三重大学大学院医学系研究科 臨床医学系講座 精神神経科学分野

精神障害の疾患概念は目覚ましい勢いで変わりつつあります。近年の社会背景の多様化に伴い、精神疾患の疾病構造も大きく変化し疾患概念の再分類に必要性に迫 られています。また、従来の症候学的診断学に基盤をおいていた精神医学は、神経科学・分子生物学の進歩によって、物質論的病因論を視野に入れた疾病概念の再認識が進みつつあります。この歴史的転機・飛躍的な進歩を遂げつつある精神医学は、臨床精神医学と実験医学を両輪とした知識・経験・技術に精通した、精神医学者によって、はじめて飛躍的進展が可能となります。この大きな変化の時代に、三重大学大学院・医学系研究科・医科学専攻・臨床医学系講座・精神病態学分野では、より充実した教育・研修・診療体制を基盤とした、地域に貢献できるメンタルヘルス向上に寄与し、国際的なオピニオンリーダとしての活動を目指しています。

学部教育では、三重大学は先駆的な教育カリキュラムを実践してきていますが、精神科実習ではチュター制を導入した、現役精神科医の本音と魅力を肌で感じる事が出来る、臨床実習(クリニカルクラークシップ)を重視したいと考えています。

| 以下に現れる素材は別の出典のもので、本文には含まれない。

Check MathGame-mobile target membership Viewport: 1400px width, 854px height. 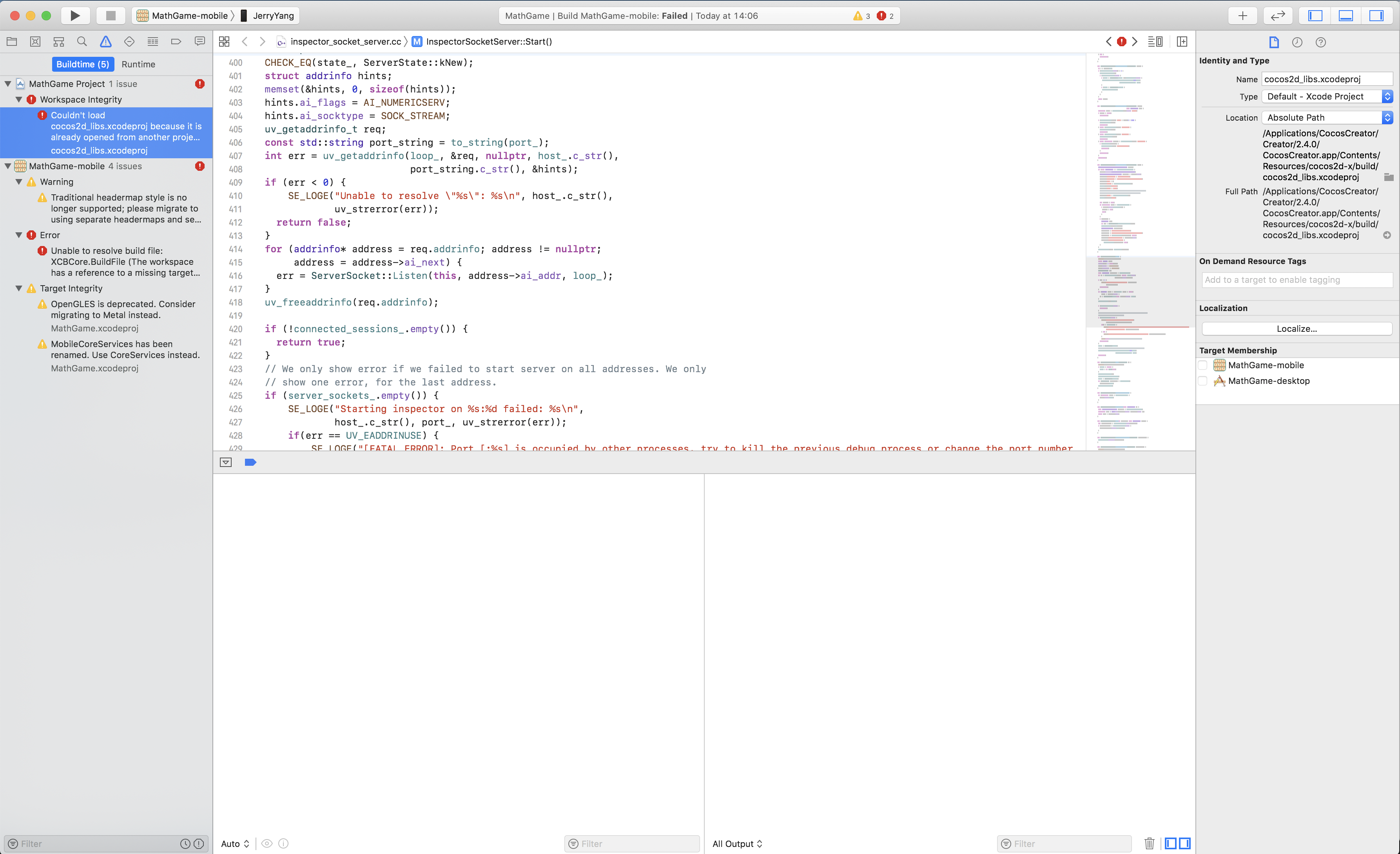coord(1203,365)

卒後臨床研修では、個人の志向性を可能な限り臨床研修に反映できるよう、研修システムを整えています。特に、従来の各種精神障害への個人精神療法・薬物療法に加え、精神科デイケア・SST・絵画療法(コラージュ)・グループ精神療法など、国立大学法人の附属病院では屈指 の研修プログラム体制を整えています。教育スタッフには、精神科医師だけではなく、精神科チーム医療に不可欠な作業療法士、心理師、精神科ソーシャルワー カー等のスタッフも地域精神病院の協力を得て、研修プログラムの重要なスタッフとして参加して頂いています。さらに特定機能病院内の精神科病棟を有する精神科として、緩和医療を含めたリエゾン精神医学の経験も得られる様に、多彩なラインナップを整えた研修カリキュラムを構築したと自負しています。

最後に、医療の基本は“共感”であり、病気で苦しんでいる人に、たとえ微力でも現有の知識・技術を駆使し苦痛の軽減に努め、この無力感に苛まれた診療の連続に対して、諦めることなく疾患の根治的・予防的治療の開発に挑戦していきたいと、私は考えています。